Em debate na tarde de anteontem, no Fórum Estratégias para o Desenvolvimento Sustentável de Londrina e Região, ambientalistas afirmaram que o local não pode ser usado para indústrias de alto impacto e nem mesmo deveria ter sido transformado em zona urbana, conforme definido em 2012 na aprovação da ampliação do perímetro urbano. Eles temem a degradação da região, que é formada por vegetação remanescente da Mata Atlântica, de proteção permanente e que também funciona como manancial de abastecimento para a região metropolitana.
No Fórum, representantes da prefeitura preferiram não comentar o caso enquanto houver liminar judicial, obtida por Ação Civil Pública, que impede a liberação de alvarás e licenças para empreendimentos na zona de amortecimento do parque. Kireeff, no entanto, disse ontem que é preciso fazer uma análise técnica sobre a amplitude da zona de abastecimento. "Na segunda-feira devo encaminhar um ofício ao Secretário do Meio Ambiente do Estado, solicitando uma atualização do Plano de Manejo do município e uma verificação dos limites da zona de amortecimento."

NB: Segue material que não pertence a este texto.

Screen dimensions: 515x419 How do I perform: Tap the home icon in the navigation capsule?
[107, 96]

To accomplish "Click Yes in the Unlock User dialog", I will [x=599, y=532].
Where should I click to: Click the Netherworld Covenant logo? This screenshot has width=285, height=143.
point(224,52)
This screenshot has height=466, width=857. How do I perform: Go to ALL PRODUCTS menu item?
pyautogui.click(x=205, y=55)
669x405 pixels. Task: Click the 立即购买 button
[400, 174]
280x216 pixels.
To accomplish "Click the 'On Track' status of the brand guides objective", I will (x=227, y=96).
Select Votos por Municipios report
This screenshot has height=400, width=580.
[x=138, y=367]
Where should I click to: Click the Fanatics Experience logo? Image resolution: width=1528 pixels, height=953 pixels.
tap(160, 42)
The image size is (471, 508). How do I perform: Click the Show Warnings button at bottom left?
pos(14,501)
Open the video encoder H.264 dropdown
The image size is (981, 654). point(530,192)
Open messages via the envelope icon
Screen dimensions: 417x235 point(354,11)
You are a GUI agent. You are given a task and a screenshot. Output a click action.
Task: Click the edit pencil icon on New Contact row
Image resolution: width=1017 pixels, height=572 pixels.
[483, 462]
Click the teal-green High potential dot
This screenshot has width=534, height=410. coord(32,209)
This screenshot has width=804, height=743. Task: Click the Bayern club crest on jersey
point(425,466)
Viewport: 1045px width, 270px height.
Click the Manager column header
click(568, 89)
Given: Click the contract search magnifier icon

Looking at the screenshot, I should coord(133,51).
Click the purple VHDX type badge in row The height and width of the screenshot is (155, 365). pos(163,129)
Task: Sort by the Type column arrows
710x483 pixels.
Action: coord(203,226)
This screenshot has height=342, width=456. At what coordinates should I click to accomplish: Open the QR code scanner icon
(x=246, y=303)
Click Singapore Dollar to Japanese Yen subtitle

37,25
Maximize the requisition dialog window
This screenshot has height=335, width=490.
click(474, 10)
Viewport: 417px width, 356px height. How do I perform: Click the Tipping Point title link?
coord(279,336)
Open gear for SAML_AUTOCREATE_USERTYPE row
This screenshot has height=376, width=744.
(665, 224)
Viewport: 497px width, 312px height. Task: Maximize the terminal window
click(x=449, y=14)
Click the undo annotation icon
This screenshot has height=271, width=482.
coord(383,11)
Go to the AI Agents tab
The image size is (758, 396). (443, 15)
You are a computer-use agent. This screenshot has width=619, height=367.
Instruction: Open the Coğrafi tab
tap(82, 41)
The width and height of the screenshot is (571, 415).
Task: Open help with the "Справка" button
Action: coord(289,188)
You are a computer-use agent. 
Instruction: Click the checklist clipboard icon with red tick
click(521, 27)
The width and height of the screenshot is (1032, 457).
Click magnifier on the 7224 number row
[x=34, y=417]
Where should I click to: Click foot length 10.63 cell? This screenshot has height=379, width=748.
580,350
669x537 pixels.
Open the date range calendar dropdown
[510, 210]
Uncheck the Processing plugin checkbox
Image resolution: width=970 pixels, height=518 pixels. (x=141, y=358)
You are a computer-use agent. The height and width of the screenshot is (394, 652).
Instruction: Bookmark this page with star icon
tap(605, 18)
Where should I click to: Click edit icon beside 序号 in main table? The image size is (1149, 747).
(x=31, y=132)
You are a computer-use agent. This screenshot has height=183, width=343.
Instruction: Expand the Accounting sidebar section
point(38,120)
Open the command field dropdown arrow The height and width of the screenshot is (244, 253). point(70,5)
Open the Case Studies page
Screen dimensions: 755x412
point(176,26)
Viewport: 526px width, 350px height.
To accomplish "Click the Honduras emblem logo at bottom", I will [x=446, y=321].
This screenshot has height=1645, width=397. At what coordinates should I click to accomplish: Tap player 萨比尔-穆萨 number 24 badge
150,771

De acordo com o prefeito, o Plano de Manejo, que deveria ser atualizado a cada cinco anos, não usa apenas critérios técnicos para definir o perímetro da área. Ele citou que os limites ao leste da zona de amortecimento segue a PR-445 e existem pontos que chegam a 21 quilômetros de distância da mata. Ainda, ele disse que a sobreposição da zona urbana ocorreu em 2002 quando o documento do IAP sobrepôs a área com a zona de amortecimento, e não o contrário.
Para o prefeito, uma mudança da área reservada para indústrias para a margem oposta da rodovia resolveria o problema, mas seria arbitrária. Ele justificou que foram feitos 264 eventos públicos de discussão para definir a Lei de Uso e Ocupação do Solo e que a simples troca (de área) poderia ser encarada como especulação econômica, já que a nova área para indústrias perderia valor e a atual, ganharia. "Meu compromisso é para que não comecemos do zero de novo. A partir de agora podemos discutir aprimoramentos, mas temos de garantir o que foi debatido pela sociedade", disse.
O prefeito também disse que revogou o decreto que transformava um grande perímetro próximo ao parque em área de utilidade pública, como reserva para a construção do Arco Norte, projeto logístico que incluía um aeroporto de cargas. "Foi um projeto que desvalorizou as áreas onde ficava durante o período em que era de utilidade pública."
Kireeff disse reconhecer boa intenção nas ações da ONG MAE, mas afirma que a abrangência foi exagerada. Para ele, a proibição da liberação de alvarás na região impede até mesmo a abertura de uma padaria em distritos ou a construção de residências pelo Minha Casa Minha Vida, no distrito de São Luiz. Por isso, diz que a prefeitura continuará a tentar derrubar a liminar, apesar do pedido de revisão do Plano de Manejo.
Tanto o processo quanto o período de revisão dos planos, porém, serão longos. "Existem duas coisas das quais essa gestão não vai abrir mão: uma é a industrialização e a outra, a Mata dos Godoy. E uma coisa não impede que a outra ocorra", disse Kireeff.